STARE: Scene Text-Aware Multimodal Retrieval for Everyday Objects

Zero‑Shot Transfer

Instruction: "I want to drink coke"

Instruction: "I want to use hair gel"

Instruction: "I want to eat meat."

Instruction: "I want to drink tomato soup."

Instruction: "Clean the kitchen using sponge"

Instruction: "Give me the sesame mill jar."

Instruction: "I am locking for some yellow mustard"

Instruction: "Can you find me the box of aluminum foil?"

Instruction: "Take the spray bottle labeled windex"

Instruction: "Could you make coffee?"

Abstract

In this study, we develop a mobile service robot that retrieves and transports everyday objects based on free-form instructions that may refer to both visual features and scene text. Our approach focuses on retrieving relevant images of target objects from a set of pre-collected images in diverse environments. This task is challenging because it requires not only an understanding of the visual features and spatial relationships of objects, but also the ability to interpret scene text embedded in the environment.

To address this, we propose Scene Text-Aware Retrieval-Augumented Generation for Everyday Objects (STARE), which leverages both visual and textual cues in response to free-form instructions.
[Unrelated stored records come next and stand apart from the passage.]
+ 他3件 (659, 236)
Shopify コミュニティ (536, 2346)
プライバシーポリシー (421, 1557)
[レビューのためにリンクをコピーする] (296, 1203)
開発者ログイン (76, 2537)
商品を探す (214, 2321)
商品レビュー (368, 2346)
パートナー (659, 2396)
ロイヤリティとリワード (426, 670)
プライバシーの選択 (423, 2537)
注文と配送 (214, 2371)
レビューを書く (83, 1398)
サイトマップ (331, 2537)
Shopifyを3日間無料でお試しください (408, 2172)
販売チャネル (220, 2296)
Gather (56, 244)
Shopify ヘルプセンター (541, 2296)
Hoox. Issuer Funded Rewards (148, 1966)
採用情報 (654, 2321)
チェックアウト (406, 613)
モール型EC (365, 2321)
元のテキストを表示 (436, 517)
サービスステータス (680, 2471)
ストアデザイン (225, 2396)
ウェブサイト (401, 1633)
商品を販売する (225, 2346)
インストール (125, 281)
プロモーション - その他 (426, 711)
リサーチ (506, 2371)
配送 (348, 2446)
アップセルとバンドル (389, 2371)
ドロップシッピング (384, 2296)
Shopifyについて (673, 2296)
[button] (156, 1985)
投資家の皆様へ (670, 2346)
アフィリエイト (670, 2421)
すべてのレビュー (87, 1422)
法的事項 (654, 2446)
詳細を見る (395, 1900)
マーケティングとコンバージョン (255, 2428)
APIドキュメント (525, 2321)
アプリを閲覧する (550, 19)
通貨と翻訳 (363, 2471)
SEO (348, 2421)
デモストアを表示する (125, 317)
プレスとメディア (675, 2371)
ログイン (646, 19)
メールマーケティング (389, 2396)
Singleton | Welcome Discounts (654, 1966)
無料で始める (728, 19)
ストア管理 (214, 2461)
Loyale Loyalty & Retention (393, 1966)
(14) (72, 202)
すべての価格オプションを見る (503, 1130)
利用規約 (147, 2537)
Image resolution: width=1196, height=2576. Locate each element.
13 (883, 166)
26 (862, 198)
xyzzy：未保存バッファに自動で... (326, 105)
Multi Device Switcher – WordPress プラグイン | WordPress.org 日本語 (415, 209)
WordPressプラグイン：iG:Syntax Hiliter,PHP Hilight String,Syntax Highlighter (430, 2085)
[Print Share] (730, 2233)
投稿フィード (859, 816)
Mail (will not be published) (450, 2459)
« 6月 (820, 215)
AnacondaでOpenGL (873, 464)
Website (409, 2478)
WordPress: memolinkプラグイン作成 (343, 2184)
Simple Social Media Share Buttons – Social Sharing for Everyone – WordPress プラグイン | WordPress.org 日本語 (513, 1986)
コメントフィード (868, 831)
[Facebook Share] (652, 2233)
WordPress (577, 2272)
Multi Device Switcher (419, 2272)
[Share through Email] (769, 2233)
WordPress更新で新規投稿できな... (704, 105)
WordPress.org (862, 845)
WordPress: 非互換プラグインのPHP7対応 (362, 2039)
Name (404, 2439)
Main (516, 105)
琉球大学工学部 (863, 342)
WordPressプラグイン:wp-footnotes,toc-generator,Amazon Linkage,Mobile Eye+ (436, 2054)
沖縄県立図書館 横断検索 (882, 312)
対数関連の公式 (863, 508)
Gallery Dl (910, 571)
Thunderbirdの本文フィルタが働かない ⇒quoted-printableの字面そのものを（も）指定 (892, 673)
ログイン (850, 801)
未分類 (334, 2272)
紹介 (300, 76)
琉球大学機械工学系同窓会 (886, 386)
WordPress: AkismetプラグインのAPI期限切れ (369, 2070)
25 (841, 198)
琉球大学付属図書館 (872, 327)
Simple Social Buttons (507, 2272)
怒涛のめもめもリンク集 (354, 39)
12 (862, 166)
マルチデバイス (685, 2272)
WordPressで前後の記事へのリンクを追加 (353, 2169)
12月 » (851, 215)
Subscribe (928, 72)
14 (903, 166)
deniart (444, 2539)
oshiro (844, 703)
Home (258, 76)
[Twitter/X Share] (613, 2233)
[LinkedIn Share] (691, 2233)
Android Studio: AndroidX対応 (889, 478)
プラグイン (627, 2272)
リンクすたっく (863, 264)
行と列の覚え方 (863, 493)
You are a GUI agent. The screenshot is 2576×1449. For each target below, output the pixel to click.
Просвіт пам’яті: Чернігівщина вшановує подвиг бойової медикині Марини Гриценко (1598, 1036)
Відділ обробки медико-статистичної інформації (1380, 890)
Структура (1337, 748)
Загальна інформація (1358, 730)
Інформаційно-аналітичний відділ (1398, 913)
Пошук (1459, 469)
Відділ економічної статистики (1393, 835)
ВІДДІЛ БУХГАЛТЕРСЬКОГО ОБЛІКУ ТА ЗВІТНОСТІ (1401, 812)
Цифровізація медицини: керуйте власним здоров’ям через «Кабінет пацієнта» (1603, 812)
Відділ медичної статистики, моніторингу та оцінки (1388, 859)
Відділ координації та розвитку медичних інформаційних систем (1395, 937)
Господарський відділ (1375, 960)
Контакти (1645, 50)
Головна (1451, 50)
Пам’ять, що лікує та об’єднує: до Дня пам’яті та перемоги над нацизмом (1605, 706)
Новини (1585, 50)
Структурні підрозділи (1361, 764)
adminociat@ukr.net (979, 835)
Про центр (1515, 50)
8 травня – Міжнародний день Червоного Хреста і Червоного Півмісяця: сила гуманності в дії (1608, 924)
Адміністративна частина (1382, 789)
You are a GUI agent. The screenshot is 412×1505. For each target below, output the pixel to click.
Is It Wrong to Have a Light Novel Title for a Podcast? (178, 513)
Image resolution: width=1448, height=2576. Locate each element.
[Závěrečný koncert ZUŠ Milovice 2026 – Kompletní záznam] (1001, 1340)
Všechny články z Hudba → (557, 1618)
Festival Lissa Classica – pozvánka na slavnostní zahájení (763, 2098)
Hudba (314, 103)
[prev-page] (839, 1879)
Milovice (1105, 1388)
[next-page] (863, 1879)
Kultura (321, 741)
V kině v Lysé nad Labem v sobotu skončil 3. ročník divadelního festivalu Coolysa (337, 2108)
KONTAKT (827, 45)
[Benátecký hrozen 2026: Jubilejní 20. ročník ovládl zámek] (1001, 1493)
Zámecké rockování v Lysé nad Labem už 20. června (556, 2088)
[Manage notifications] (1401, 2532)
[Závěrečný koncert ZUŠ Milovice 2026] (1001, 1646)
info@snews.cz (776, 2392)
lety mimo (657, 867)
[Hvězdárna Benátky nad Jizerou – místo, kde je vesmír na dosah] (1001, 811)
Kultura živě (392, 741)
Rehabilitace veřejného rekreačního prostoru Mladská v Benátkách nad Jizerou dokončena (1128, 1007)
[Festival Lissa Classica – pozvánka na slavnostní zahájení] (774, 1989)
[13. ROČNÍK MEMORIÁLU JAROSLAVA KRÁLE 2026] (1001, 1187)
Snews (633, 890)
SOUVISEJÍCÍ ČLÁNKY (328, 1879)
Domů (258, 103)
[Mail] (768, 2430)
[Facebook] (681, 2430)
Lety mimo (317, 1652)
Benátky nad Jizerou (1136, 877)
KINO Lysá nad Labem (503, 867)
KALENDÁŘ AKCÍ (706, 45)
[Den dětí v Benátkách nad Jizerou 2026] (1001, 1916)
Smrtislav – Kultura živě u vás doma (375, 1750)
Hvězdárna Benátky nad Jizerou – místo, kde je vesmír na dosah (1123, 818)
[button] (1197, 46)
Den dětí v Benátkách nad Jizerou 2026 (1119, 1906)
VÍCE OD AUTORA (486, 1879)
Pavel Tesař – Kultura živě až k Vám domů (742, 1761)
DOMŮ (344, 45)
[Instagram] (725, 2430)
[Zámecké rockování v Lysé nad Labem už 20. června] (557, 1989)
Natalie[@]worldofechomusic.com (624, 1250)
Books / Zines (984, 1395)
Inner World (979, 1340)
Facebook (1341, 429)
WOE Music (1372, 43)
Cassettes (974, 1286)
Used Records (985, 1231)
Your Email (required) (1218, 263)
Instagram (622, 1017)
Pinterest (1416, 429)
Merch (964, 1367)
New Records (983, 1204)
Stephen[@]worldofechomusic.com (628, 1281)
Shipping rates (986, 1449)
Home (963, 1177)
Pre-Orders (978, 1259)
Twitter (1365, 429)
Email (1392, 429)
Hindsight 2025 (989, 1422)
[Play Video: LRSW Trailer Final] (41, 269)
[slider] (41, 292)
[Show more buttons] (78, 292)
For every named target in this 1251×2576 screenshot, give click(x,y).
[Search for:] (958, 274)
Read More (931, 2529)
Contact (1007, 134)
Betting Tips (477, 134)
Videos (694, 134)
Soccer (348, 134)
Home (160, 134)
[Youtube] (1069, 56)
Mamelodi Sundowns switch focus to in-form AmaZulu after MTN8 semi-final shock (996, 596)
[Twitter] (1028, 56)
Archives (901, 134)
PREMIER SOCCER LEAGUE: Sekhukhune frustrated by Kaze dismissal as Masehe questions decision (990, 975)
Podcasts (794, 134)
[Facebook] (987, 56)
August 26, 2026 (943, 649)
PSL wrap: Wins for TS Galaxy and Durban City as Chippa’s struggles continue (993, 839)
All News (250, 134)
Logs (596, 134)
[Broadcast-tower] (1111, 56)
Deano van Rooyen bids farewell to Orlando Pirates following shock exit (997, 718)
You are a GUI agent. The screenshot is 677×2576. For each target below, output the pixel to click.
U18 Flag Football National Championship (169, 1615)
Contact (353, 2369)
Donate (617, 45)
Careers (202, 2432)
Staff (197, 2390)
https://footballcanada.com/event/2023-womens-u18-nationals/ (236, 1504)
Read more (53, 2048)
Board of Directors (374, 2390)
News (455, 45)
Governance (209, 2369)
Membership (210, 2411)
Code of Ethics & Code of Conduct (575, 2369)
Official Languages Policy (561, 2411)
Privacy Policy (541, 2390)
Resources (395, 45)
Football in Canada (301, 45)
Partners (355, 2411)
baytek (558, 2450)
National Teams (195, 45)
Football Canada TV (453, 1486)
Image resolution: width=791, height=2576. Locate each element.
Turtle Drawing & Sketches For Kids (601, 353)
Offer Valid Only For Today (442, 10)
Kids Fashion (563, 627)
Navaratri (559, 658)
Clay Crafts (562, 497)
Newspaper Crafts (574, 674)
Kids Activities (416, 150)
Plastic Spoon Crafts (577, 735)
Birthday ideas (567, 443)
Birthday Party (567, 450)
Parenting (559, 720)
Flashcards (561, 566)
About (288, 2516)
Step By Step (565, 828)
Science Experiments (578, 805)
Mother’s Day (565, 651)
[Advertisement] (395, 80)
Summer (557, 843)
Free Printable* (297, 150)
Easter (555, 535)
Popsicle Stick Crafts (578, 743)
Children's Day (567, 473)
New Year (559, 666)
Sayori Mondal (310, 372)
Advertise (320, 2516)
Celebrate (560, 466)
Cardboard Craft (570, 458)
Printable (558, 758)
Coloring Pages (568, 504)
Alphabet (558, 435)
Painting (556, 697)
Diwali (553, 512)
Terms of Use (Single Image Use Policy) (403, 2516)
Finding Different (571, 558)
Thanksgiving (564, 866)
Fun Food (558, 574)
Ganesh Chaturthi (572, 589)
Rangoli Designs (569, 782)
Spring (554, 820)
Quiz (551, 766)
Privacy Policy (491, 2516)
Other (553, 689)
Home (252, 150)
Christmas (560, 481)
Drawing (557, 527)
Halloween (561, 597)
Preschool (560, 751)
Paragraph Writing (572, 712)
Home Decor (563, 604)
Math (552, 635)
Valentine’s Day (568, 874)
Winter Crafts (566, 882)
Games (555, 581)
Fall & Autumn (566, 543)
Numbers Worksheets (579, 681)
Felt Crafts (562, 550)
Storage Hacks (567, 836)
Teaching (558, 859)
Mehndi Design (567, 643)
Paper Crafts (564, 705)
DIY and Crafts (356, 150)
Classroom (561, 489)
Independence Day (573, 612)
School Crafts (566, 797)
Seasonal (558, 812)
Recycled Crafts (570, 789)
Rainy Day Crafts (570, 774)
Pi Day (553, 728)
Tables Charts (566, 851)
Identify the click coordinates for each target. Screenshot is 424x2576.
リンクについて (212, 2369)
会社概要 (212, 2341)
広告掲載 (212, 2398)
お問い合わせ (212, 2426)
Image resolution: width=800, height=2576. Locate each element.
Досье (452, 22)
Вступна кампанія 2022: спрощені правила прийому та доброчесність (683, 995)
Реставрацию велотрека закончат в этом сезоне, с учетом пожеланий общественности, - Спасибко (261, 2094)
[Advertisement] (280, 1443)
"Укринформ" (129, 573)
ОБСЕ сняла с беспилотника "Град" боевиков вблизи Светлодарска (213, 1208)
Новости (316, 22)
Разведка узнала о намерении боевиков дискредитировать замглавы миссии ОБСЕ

STARE introduces Crosslingual Visual Prompts to enhance scene text interpretation, and models the complex relationships between named entities in the instructions and their corresponding objects.

We evaluated STARE using two novel benchmarks, GoGetIt and TextCaps-test, both of which consist of real-world indoor/outdoor images and instructions. The results show that STARE outperformed all baseline methods on standard multimodal retrieval metrics. Furthermore, we conducted physical experiments in a zero-shot transfer setting and achieved an overall success rate exceeding 80%.

Overview

We address the task of retrieving relevant images from a pre-collected dataset based on free-form natural language instructions for object manipulation or navigation. We define this task as Scene Text Aware Multimodal Retrieval (STMR), where the retrieved images may or may not contain scene text.

Fig. 1: Typical sample of STMR task. STARE retrieves target objects based on free-form language instructions using scene text and visual context.

To tackle the task, we propose a novel approach that integrates scene text and visual features using Crosslingual Visual Prompts (CVP) and a Scene Text Reranker—enhancing retrieval based on free-form natural language instructions.

CORE NOVELTIES:

Multi-Form Instruction Encoder captures complex concepts in user instructions by incorporating multi-level aligned language features, including structured descriptions generated by large language models (LLMs).
Scene Text Aware Visual Encoder integrates scene texts into visual representations using Crosslingual Visual Prompt (CVP), overlapped patchified features, and multi-scale aligned features—producing narrative representations that highlight relevant text.
Scene Text Reranker models the complex relationships between named entities (signifiers) and their corresponding objects (signified concepts), complementing similarity-based retrieval with semantically enriched reranking.
Benchmarks: We construct the GoGetIt and TextCaps-test benchmarks, which contain navigation/manipulation instructions as well as images including scene texts.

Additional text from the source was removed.